First of all, I'm an optimist. As a lifelong Cub fan, there is no other way to be. After all, if you can convince yourself that a team with Barry Foote, Ivan DeJesus and Jerry Martin in the starting lineup has a chance for the playoffs, you have no trouble believing a lot of things.

So, at this point, I am trying to convince myself that the loss to UNI will be an aberration. Over the course of a college basketball season, almost EVERY team loses a few games that it shouldn't. Or loses a couple of games at the buzzer. Something that the fans will stew about for a few days, a few weeks, a few months…or, as in the case of the Elite Eight loss to UNLV in 1987…a few decades. That's simply the nature of the game.

To me, it's one of the greatest features of college basketball. The opportunity for David to beat Goliath is much, MUCH better in basketball than it is in football. This is why "March Madness" is the greatest event in sports. You really DON'T know what's going to happen. This is why your NCAA Tournament sheet is usually destroyed before the Sweet 16 is even determined.

I love college basketball because of this element. But obviously, you can't always be "David" in that scenario. Sometimes, your team is the one that gets knocked to the ground. It happens.

What have there been…four new top-ranked teams in the last four weeks?

OK, so we've established that upsets happen in college basketball. And that's all well and good. It makes for a greater show in the ultimate reality entertainment in America.

But, what did the Hawkeyes miss when preparing for the Panthers? There is no way that UNI somehow snuck up on Iowa, considering the success UNI has had in Cedar Falls against the Hawks in recent years. And the Panthers were a last-second three-pointer from taking Iowa State into overtime in Ames a few weeks ago. The element of surprise was not—or at least, should not—have been on UNI's side.

Here are a couple of things that I thought Iowa could have done differently…

1) With Iowa's size advantage, I was shocked that the Hawks didn't try to pound the ball inside to Jared Reiner against UNI and "wear 'em out, foul 'em out." As I've mentioned in earlier columns, Iowa has been a perennially poor team at feeding the post. Generally, the Hawks are poor at recognizing when there is an advantage and poor at executing the pass. Nevertheless, if there was ever a team for Iowa to pound the ball inside against, this was the one.

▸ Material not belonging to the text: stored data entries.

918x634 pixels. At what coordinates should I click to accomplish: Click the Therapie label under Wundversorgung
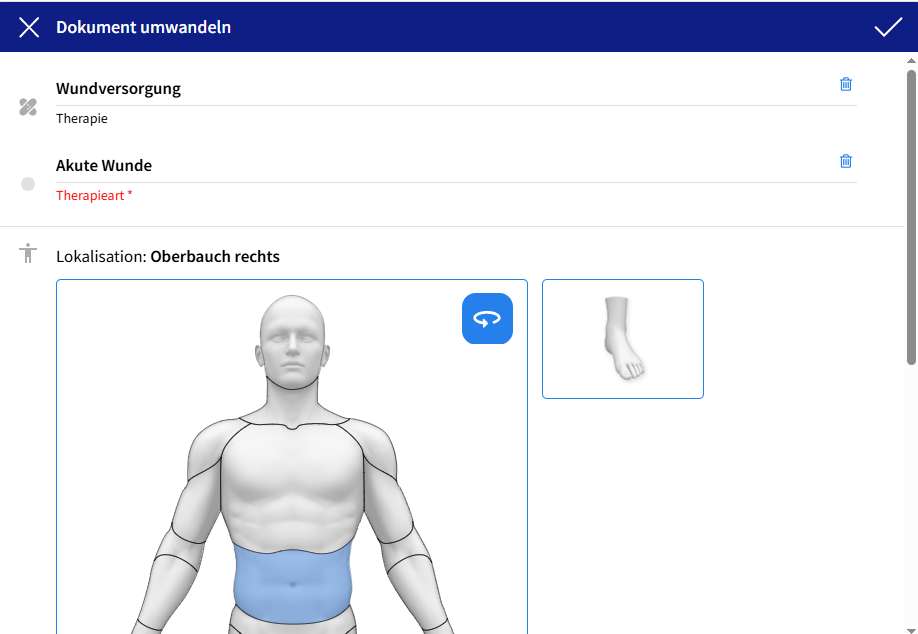click(82, 119)
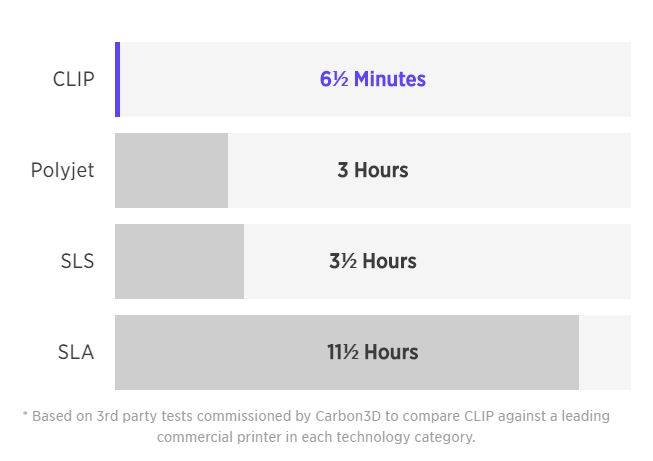The image size is (653, 461).
Task: Click the purple CLIP bar indicator
Action: [x=117, y=79]
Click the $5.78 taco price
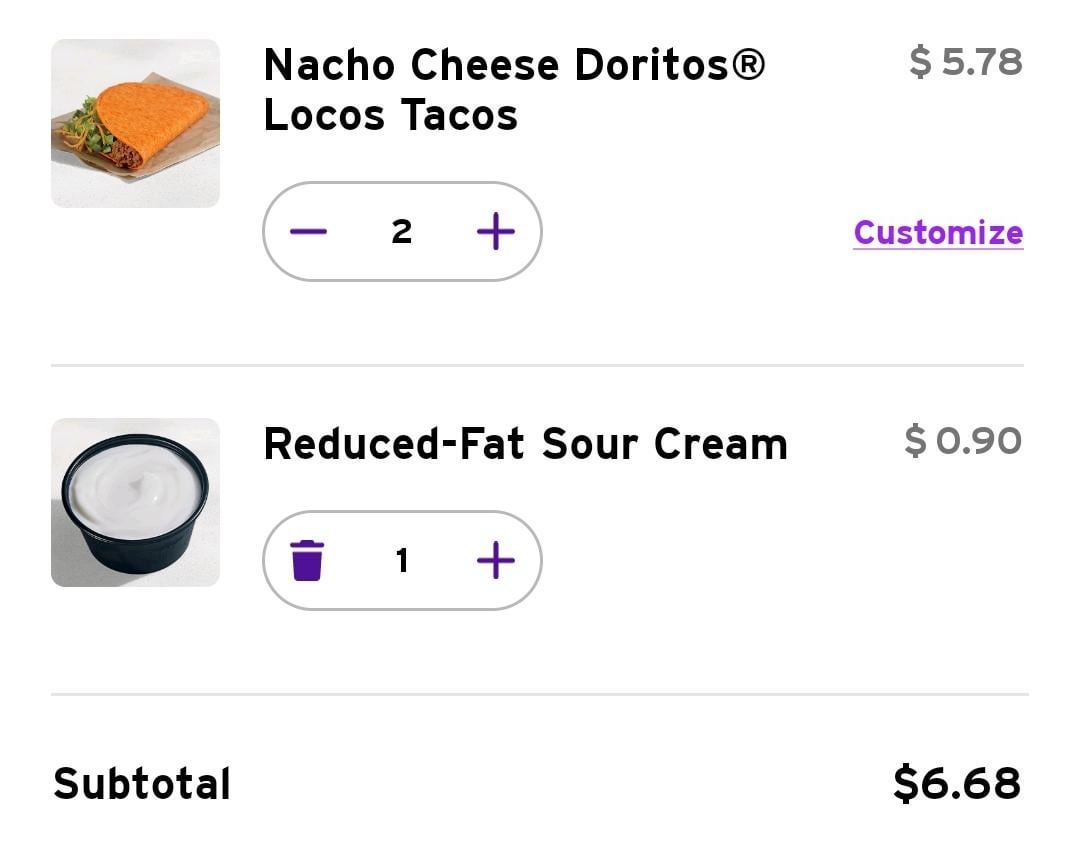1080x852 pixels. [x=965, y=62]

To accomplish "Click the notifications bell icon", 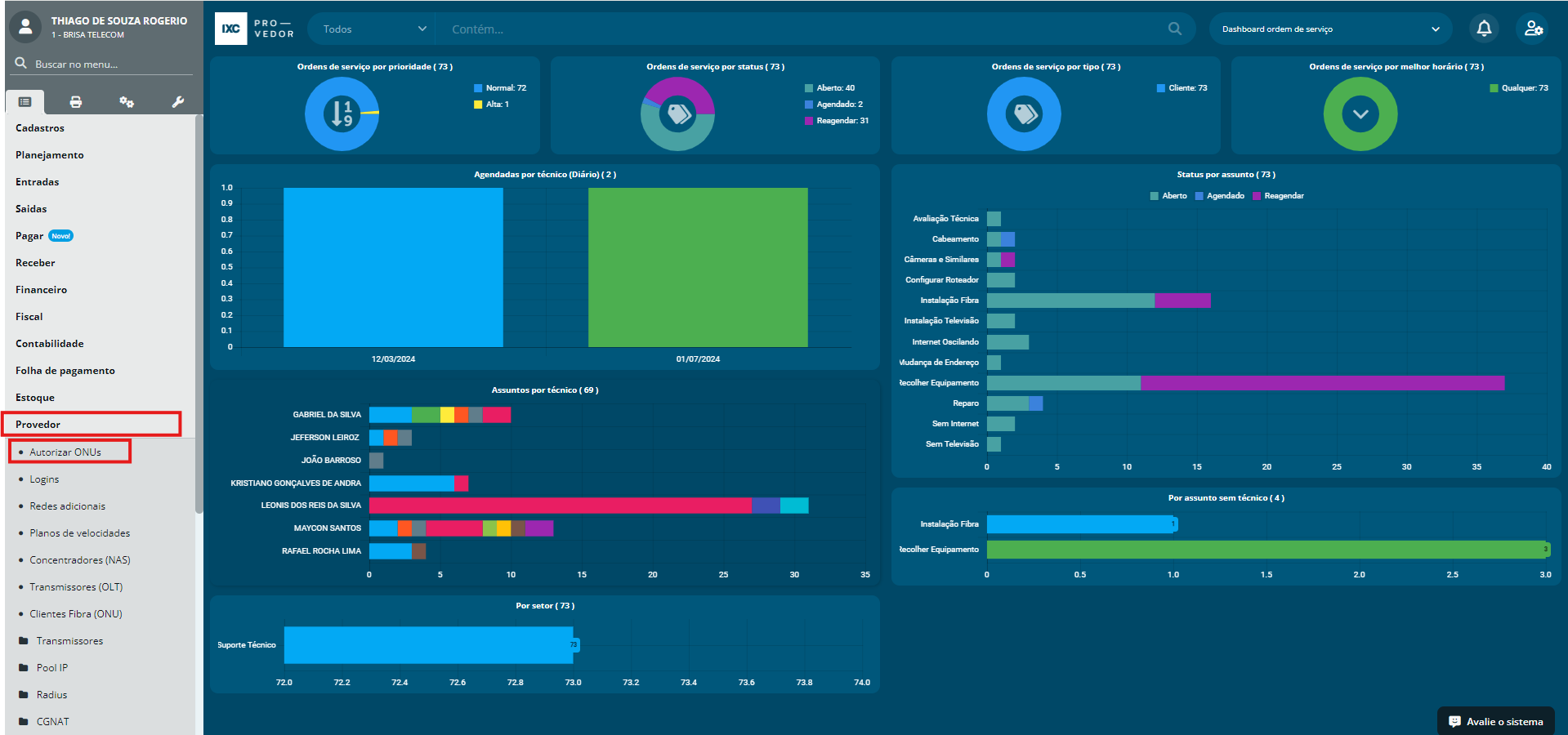I will (1484, 29).
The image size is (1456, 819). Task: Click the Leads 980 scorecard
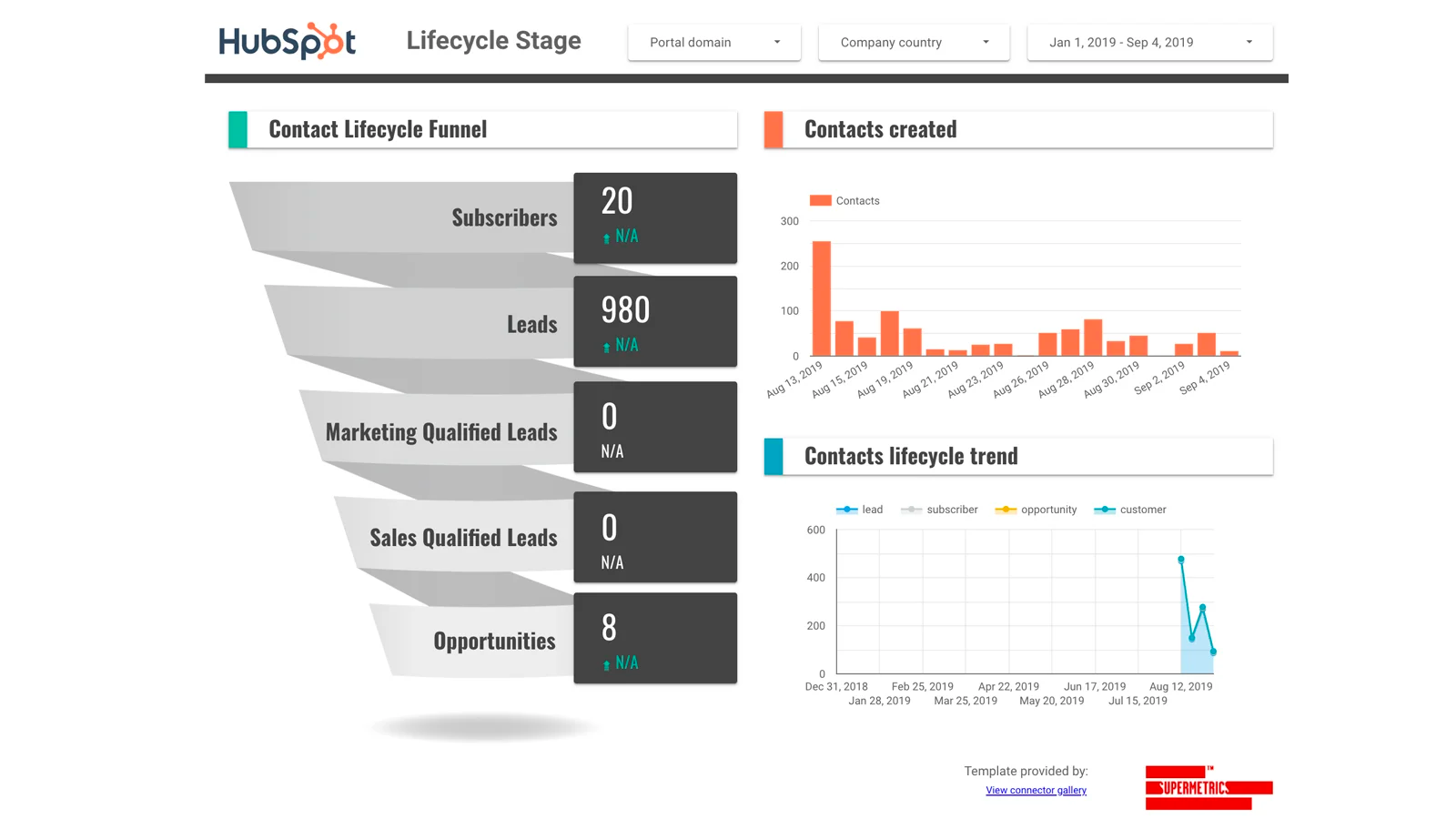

I'm taking absolutely nothing away from David Gruber (who is 6-6) or Matt Schneiderman (6-7), but Reiner is 6-11…four or five inches taller than either of the guys who would be guarding him. Last summer, I believe that Coach Steve Alford remarked that Reiner was one of the top five returning players in the Big 10. I may not agree with that assessment, but I agree that Reiner can be a pretty valuable weapon. So, why not utilize him against UNI?

In the game's first three possessions, Reiner got the ball on the low block twice. The results? Iowa's senior center made one field goal, drew a foul and made two free throws. Two touches, four points. Terrific. In the next five possessions, Reiner received the ball in the low post two more times. The results? Reiner made another field goal, drew another foul and turned it over once.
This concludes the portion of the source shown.